[jira] [Issue Comment Edited] (FLUME-1037) NETCAT handler theads terminate under stress test

Will McQueen (Issue Comment Edited) (JIRA) Wed, 21 Mar 2012 22:58:48 -0700

    [ 
https://issues.apache.org/jira/browse/FLUME-1037?page=com.atlassian.jira.plugin.system.issuetabpanels:comment-tabpanel&focusedCommentId=13235369#comment-13235369
 ]


Will McQueen edited comment on FLUME-1037 at 3/22/12 5:57 AM:
--------------------------------------------------------------

I now understand what's going on. NetcatSource is not creating one event per 
newline-separated text. Instead, it's creating one event per connection (the 
event body ends when the connection closes).
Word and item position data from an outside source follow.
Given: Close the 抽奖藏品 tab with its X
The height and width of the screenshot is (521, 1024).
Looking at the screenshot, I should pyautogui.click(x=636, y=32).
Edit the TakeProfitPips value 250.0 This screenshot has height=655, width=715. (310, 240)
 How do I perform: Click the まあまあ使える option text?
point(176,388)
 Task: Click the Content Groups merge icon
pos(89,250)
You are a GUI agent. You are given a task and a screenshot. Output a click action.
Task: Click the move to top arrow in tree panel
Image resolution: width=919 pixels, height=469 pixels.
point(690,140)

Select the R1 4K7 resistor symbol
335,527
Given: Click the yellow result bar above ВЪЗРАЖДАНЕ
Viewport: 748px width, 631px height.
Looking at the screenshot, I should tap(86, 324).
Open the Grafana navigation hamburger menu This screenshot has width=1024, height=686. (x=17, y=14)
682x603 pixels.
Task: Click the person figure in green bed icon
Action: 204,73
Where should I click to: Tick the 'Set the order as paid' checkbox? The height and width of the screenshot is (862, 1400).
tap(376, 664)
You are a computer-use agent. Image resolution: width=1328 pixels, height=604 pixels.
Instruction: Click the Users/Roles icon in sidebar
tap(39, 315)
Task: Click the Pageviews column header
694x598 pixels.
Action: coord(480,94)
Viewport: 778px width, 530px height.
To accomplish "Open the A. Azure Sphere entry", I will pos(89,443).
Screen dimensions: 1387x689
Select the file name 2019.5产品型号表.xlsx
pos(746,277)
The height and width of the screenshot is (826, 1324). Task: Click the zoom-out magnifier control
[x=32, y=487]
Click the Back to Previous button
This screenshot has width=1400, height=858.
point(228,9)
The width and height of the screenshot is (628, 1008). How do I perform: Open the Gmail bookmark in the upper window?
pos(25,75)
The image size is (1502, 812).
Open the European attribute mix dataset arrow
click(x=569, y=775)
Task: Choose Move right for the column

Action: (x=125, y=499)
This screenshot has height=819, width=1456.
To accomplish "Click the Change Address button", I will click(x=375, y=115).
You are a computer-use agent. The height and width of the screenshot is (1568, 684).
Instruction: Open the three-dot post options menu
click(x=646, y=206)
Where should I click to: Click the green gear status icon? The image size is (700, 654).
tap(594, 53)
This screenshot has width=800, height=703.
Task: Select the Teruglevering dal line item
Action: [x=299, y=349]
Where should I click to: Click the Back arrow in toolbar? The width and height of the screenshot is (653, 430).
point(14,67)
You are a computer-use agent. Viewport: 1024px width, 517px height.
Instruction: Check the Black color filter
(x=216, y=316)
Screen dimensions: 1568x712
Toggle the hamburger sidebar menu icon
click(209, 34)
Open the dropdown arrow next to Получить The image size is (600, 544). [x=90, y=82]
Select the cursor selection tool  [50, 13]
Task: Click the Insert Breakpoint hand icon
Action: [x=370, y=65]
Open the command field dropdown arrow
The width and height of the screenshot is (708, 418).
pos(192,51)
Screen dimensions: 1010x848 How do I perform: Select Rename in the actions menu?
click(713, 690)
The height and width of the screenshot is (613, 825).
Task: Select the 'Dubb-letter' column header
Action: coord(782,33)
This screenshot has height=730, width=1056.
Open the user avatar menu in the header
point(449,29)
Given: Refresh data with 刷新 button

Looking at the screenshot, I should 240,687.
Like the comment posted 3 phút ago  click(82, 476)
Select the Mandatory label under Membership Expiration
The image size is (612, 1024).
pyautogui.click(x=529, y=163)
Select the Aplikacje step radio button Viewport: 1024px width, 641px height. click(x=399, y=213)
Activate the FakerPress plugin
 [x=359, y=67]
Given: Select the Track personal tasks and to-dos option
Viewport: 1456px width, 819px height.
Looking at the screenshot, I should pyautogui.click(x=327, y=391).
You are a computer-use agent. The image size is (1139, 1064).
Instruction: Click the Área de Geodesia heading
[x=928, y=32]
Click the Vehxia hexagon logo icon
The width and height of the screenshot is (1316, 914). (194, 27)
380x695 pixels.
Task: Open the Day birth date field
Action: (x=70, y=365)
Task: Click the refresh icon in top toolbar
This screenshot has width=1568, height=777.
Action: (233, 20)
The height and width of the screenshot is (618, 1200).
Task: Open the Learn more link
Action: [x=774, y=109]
The NetcatSource javadoc says:
"A netcat-like source that listens on a given port and turns each line of text 
into an event....The expectation is that the supplied data is newline separated 
text. Each line of text is turned into a Flume event and sent via the connected 
channel."

The handler code (in NetcatSource.NetcatSocketHandler.run) that reads from the 
socket is here:
        while (reader.read(buffer) != -1) {
          buffer.flip();

          logger.debug("read {} characters", buffer.remaining());

          counterGroup.addAndGet("characters.received",
              Long.valueOf(buffer.limit()));

          builder.append(buffer.array(), buffer.position(), buffer.length());
        }

As you can see, the buffer (which is 512 bytes in size) is continuously used to 
read from the server port until the connection is EOL'd by the client. That 
means that the StringBuilder continues to grow without bound (assuming that you 
have a continuous input source such as with "yes | nc localhost 1473"). So no 
matter what you specify for -Xmx in flume-env.sh, you're guaranteed to 
eventually go Out Of Memory (which will sever the connection, and cause the 
source to restart due to the LifecyleSupervisor's AlwaysRestartPolicy, allowing 
a new connection over the same port).

In case you're interested in my approach, I started with a very large heap size 
and I used YourKit Java Profiler (there are other profilers out there too like 
JProfiler) to take a snapshot of memory, identify the objects with the largest 
retained sizes (one of which turned out to be a single instance of class 
StringBuilder), then filtered-out "unreachable but not yet collected" objects, 
sorted the list by "Retained Size", and looked at top 3 hotspots: char[], 
Thread, and StringBuilder. There was only 1 object of class StringBuilder, and 
it had a retained size of over 500MB! So I drilled-down into that object 
(highlighting it and choosing "Selected Objects"), which showed the value of 
the StringBuilder object to be a single char[] of over 250 million 'y' 
characters. Going to <Paths from GC Roots> tab and clicking "start calculation" 
showed that the huge char[] was held by a local variable called "builder" in a 
thread named "netcat-handler-0"... which brought me to the while loop I pasted 
earlier.

I initially used NULL for the sink, but if you replace that with LOGGER then 
you'll see that only a single event is output... and it's output only after the 
client closes the connection to the netcat source. I tried the LOGGER sink when 
Hari showed me that when he used netcat source on his Mac, only a single event 
was output to the logger after closing the netcat connection.
                
      was (Author: [email protected]):
    I now understand what's going on. NetcatSource is not creating one event 
per newline-separated text. Instead, it's creating one event per connection 
(the event body ends when the connection closes).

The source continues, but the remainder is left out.